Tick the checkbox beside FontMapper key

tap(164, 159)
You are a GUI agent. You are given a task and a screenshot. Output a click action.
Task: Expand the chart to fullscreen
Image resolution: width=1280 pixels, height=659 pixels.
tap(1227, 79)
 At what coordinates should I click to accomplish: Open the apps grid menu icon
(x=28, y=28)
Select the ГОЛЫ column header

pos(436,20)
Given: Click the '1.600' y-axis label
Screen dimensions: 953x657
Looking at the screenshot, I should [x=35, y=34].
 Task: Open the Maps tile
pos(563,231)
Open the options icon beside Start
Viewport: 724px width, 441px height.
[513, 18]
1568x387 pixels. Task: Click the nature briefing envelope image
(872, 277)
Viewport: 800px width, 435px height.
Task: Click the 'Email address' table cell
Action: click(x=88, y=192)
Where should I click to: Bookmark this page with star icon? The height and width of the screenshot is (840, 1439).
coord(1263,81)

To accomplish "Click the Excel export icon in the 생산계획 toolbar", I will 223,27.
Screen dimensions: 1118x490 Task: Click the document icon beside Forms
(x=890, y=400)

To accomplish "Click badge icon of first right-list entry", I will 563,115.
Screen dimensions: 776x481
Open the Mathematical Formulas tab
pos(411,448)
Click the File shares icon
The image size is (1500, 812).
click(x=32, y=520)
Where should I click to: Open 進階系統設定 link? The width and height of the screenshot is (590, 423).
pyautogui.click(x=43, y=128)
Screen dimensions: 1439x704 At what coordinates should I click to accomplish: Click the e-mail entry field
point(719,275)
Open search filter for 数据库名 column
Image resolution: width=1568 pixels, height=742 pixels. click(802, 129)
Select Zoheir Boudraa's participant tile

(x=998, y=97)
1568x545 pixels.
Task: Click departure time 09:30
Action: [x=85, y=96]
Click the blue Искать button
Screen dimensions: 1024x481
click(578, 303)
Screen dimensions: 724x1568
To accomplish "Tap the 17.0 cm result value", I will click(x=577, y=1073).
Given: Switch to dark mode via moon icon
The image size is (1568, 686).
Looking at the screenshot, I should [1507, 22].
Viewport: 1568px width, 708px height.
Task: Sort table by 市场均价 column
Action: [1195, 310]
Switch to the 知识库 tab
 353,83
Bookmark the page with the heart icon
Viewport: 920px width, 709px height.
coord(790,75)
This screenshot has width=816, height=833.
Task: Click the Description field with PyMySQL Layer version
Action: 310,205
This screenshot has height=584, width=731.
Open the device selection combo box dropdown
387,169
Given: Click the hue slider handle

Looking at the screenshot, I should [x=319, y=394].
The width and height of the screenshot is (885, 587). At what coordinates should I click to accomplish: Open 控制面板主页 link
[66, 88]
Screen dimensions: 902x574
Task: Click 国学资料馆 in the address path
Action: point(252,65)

________

- _Problem to solve_
An exact copy is needed of the lines from the one containing "The width and height of the screenshot is (885, 587)." through the end of the records.

- _Response to the task_
The width and height of the screenshot is (885, 587). At what coordinates should I click to accomplish: Open 控制面板主页 link
[66, 88]
Screen dimensions: 902x574
Task: Click 国学资料馆 in the address path
Action: point(252,65)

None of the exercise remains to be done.